Der Idealismus vertrat die unerschütterliche Idee, dass das Sein sich im Denken völlig abzubilden habe. Dies heißt nichts anderes, als dass alles Seiende im Sinne eines Totalitätsanspruchs erfassbar wäre. Ausgehend von den nachidealistischen Philosophien konstatiert Adorno: »Die Angemessenheit von Denken an Sein als Totalität aber hat sich zersetzt, und damit ist die Idee des Seienden selber unerfragbar geworden, die einzig über einer runden und geschlossenen Wirklichkeit als Stern in klarer Transparenz stehen könnte«25. Und bezogen auf die Erkenntnisprämisse des Idealismus heißt es: »Die autonome ratio – das war die Thesis aller idealistischen Systeme – sollte fähig sein, den Begriff der Wirklichkeit und alle Wirklichkeit selber aus sich heraus zu entwickeln. Diese Thesis hat sich aufgelöst«26. Wenn diese Thesis sich aufgelöst hat, so wäre dies – und Adorno folgert so – nicht nur eine Liquidation der genuin philosophischen Erfahrungsbegründung, sondern mehr noch »die Auflösung der Philosophie in Einzelwissenschaft« bzw. die Umwandlung der Philosophie in wissenschaftstheoretische Legitimationsarbeit.27 Da aber Philosophie keine Forschungsanleitung ist, vielmehr Deutungsarbeit, um die »Rätselfiguren des Seienden«28 zu dechiffrieren, bleibt die philosophische Durchdringung der phänomenalen Welt immer noch zu leisten. Nicht etwa, um »die Wirklichkeit sinnvoll darzutun und zu rechtfertigen«, sondern deren »Rätselgestalt blitzhaft zu erhellen und aufzuheben«. Dies heißt konkret, die Rätselfiguren des Wirklichen als konstellative »Antwort« auf die philosophische Deutungsfrage »lesbar« zu machen.29

Die Quintessenz von Adornos Kritik am Totalitätsdenken des Idealismus ist nicht dessen völlige Liquidation. Gemessen an den Vorgaben Kants und Hegels, die er für die Negative Dialektik reklamiert, ergibt sich eine argumentative Doppelstrategie: »Mit Kant gegen Kant, aber auch mit Hegel gegen Hegel, dies macht eines der Hauptmotive des Adornoschen Denkens aus«30. Substanziell bedeutet dies:

»Indem Adorno der Hegelschen Dialektik in ihrem wesentlichsten Punkt – der Geistkonzeption – nicht folgt, indem er aber gleichwohl an einem Verständnis von Dialektik festhält, demzufolge letztere nicht nur ein methodisches Instrument darstellt, sondern etwas mit der Sache selbst zu tun hat, ist er Nicht-Hegelianer und Hegelianer zugleich. Insofern Adorno andererseits Kant dahin gehend folgt, dass auch für ihn alles Erkennen vorgängig an Begriffe gebunden ist, über die das erkennende Subjekt nicht frei verfügt, die ihm vielmehr erst einmal vorgegeben sind, weshalb das ›Ding an sich‹ in der Tat (erst einmal) nicht zu erfassen ist, ist er Kantianer. Zugleich aber ist er auch Nicht-Kantianer, denn: Die alle Erkenntnis vorgängig bestimmenden Begriffe versteht Adorno nicht als Begriffe, die dem Subjekt transzendental und damit nicht hintergehbar vorgegeben sind, sondern er versteht sie als historisch entwickelte und deshalb als sehr wohl hintergehbare«31.
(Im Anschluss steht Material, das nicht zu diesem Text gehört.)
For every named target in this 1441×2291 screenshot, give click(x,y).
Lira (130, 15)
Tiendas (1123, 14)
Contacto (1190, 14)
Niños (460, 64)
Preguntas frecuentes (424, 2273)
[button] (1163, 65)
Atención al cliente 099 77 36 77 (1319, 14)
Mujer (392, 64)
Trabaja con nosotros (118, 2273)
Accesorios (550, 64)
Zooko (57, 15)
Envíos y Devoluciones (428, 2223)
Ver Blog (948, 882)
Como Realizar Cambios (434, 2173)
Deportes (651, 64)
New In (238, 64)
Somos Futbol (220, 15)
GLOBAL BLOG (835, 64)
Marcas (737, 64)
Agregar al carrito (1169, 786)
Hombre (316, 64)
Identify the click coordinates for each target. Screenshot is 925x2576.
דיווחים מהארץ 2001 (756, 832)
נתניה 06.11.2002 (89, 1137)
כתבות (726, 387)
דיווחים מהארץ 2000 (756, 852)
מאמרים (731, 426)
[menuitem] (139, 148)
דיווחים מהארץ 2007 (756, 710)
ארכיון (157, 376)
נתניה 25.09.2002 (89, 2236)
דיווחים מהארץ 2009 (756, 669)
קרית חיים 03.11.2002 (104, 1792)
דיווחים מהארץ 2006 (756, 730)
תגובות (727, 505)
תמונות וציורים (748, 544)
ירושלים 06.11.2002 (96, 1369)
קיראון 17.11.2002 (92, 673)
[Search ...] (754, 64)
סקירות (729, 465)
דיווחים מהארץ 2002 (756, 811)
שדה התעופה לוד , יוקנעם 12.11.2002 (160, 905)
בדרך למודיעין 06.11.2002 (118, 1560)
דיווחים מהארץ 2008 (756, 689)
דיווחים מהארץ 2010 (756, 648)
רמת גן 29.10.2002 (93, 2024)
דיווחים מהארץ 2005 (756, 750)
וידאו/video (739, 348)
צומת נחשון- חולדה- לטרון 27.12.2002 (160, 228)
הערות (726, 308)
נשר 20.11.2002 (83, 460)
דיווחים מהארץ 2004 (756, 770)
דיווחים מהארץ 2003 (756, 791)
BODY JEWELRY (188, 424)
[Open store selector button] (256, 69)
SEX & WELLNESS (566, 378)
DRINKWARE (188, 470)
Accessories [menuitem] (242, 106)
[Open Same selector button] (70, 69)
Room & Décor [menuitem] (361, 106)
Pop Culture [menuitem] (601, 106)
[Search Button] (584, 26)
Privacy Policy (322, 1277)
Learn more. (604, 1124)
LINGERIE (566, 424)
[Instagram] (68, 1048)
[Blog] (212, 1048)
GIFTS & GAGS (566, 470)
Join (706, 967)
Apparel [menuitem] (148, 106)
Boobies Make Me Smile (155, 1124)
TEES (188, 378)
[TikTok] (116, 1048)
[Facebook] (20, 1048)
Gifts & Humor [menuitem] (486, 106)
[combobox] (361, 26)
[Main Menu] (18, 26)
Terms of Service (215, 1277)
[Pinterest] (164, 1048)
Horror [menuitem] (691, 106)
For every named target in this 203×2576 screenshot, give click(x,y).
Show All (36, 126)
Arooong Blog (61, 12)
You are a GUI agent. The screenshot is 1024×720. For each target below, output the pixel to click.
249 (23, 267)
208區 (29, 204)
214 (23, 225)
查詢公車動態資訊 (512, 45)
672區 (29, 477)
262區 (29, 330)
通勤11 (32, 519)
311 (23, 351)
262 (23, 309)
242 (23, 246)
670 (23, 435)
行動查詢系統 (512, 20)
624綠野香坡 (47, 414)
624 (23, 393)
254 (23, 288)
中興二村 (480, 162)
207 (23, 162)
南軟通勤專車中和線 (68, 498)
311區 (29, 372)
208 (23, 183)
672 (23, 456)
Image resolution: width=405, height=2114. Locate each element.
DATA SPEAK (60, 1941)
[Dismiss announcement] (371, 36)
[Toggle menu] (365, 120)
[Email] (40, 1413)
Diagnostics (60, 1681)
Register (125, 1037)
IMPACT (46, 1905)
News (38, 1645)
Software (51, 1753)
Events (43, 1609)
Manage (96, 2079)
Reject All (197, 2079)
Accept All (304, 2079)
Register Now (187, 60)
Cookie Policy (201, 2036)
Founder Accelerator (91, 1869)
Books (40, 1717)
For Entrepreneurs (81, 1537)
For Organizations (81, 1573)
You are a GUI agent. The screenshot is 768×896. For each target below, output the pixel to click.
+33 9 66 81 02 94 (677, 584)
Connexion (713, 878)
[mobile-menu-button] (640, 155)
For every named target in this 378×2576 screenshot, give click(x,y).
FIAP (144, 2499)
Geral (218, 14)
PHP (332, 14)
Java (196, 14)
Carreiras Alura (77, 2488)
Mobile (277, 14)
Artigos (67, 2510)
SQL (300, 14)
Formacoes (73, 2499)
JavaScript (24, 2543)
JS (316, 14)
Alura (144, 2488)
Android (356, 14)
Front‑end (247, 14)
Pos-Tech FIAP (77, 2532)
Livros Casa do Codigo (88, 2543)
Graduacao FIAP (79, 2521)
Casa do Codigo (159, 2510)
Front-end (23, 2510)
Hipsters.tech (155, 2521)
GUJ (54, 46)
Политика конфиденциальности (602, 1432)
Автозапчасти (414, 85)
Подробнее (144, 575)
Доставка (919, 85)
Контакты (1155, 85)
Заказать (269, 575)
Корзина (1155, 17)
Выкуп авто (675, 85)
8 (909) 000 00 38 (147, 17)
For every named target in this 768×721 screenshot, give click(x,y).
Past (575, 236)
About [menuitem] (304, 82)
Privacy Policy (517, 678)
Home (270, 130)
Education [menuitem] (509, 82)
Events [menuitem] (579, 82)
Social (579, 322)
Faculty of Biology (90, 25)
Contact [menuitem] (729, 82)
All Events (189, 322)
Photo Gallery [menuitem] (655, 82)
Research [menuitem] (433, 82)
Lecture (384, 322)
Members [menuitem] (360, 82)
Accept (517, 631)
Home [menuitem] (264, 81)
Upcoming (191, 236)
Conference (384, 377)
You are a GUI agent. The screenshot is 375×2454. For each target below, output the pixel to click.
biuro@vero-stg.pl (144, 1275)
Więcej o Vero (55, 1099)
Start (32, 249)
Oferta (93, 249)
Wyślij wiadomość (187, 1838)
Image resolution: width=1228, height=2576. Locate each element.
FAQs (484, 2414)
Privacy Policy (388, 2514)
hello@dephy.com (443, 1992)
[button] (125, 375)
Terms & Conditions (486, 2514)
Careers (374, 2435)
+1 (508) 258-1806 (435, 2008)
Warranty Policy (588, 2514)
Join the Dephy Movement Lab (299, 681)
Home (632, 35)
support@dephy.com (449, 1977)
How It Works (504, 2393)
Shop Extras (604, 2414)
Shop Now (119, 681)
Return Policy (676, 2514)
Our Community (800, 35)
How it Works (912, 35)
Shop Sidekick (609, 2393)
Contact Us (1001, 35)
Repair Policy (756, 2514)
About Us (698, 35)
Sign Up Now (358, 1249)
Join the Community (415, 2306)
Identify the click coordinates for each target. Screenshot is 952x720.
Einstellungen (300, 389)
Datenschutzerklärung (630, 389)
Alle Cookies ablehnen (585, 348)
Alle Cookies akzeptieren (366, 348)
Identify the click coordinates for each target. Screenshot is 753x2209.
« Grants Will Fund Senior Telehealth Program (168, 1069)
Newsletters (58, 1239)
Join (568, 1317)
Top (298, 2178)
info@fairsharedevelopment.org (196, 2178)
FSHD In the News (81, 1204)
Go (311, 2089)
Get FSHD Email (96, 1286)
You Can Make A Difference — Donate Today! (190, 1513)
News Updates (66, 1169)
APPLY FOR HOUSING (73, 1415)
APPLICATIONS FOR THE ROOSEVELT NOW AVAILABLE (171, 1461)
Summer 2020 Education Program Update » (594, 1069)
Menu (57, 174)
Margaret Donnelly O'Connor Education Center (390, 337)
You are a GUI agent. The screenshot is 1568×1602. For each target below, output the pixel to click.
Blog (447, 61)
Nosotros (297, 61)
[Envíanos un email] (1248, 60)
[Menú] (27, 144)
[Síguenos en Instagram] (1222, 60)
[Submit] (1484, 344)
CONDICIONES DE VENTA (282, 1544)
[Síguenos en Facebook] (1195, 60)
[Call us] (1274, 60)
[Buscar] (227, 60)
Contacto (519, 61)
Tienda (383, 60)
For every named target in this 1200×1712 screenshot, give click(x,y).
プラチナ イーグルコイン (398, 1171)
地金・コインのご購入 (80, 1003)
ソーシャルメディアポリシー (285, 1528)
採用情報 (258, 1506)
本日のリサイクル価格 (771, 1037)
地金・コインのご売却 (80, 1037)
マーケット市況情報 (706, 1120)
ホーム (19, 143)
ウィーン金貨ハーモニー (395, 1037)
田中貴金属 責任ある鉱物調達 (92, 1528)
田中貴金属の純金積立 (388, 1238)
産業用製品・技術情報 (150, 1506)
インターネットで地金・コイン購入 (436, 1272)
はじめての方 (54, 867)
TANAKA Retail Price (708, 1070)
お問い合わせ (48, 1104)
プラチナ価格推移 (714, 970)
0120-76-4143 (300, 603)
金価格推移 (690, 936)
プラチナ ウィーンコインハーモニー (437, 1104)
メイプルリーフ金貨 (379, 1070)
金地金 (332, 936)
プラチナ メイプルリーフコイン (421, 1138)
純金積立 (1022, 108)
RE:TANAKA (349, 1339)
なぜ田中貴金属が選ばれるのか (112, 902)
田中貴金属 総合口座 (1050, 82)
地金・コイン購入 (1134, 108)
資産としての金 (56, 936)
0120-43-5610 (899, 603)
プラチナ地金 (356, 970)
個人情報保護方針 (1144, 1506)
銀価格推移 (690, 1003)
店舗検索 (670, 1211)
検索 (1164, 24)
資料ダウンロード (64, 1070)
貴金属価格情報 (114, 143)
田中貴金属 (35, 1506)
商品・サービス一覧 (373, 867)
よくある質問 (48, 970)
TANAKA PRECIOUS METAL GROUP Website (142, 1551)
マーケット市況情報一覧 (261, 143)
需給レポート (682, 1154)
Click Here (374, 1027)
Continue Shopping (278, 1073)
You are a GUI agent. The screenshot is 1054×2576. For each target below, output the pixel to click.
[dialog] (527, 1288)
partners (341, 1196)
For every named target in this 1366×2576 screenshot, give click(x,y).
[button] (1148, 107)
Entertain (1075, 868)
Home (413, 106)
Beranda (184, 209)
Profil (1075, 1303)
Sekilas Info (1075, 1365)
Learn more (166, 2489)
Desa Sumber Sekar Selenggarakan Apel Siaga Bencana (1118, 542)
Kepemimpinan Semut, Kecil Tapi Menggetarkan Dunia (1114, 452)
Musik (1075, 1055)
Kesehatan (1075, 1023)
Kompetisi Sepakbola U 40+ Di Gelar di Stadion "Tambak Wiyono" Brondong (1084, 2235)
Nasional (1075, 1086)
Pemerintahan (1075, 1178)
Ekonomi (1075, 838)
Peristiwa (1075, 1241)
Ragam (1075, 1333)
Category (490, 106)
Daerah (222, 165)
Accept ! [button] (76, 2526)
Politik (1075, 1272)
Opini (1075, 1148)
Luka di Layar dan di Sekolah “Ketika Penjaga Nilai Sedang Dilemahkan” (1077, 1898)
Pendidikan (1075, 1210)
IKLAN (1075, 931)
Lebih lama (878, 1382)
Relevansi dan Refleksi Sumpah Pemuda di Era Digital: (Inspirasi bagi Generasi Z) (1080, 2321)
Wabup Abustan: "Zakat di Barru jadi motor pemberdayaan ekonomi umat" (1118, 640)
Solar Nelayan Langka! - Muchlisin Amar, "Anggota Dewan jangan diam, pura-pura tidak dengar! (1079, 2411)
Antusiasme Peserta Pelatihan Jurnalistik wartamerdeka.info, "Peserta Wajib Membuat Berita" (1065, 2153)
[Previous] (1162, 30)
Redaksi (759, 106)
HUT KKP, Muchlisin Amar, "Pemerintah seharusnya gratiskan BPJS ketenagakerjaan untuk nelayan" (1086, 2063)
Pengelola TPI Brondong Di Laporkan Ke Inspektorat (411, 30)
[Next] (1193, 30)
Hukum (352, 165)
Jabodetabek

Die Auseinandersetzung mit Kant und Hegel ist für die Negative Dialektik elementar, denn Kants numinos bleibendes ›Ding an sich‹ konstituiert sich erst durch die subjektiven Bedingungen der Möglichkeit von Erfahrung, mithin durch subjektive Begriffsbildungskompetenz. Damit wird aber erschlichen, dass alles Seiende unter eine begriffliche Subsumtion fällt, die auf das Vermögen eines transzendental operierenden Subjekts zurückweist. Zwar ist das ›Ding an sich‹ bei Kant unbestimmt, das heißt begrifflos unbegriffen, jedoch ohne es gäbe es keine verstandeskategoriale Abbreviatur durch einen dieses ›Ding an sich‹ bezeichnenden Begriff. Die Crux, die Adorno an Kant festmacht, ist die, dass dieser »mit dem Ding-an-sich an der ›Idee der Andersheit‹ festhalte«32, aber die Vermitteltheit von Subjekt und Objekt ausblende. Die Rehabilitierung der Andersheit, die alles einzelne Seiende für sich hat, ist aber der systematische Ansatzpunkt, den Adorno in der Auseinandersetzung mit Kant reklamiert. Die Negative Dialektik setzt, indem sie den kantischen Vorrang des erkennenden Subjekts und damit dessen begriffliches Subsumtionsbegehren durchstreicht, auf die Erfahrbarkeit der »Verflochtenheit« mit dem Seienden; denn nur so kann ersichtlich werden, »daß alles mehr sei, als es ist«33. In der Auseinandersetzung mit Kant wird der Begriff in seiner Erkenntnisfunktion zurückverwiesen auf das, was ihm unbegrifflich zugrunde liegt: Referenz auf materiale-sinnliche Erfahrungen. Ob diese konstellativ-begrifflich einzuholen sind, bleibt die Kernfrage dieser Abhandlung.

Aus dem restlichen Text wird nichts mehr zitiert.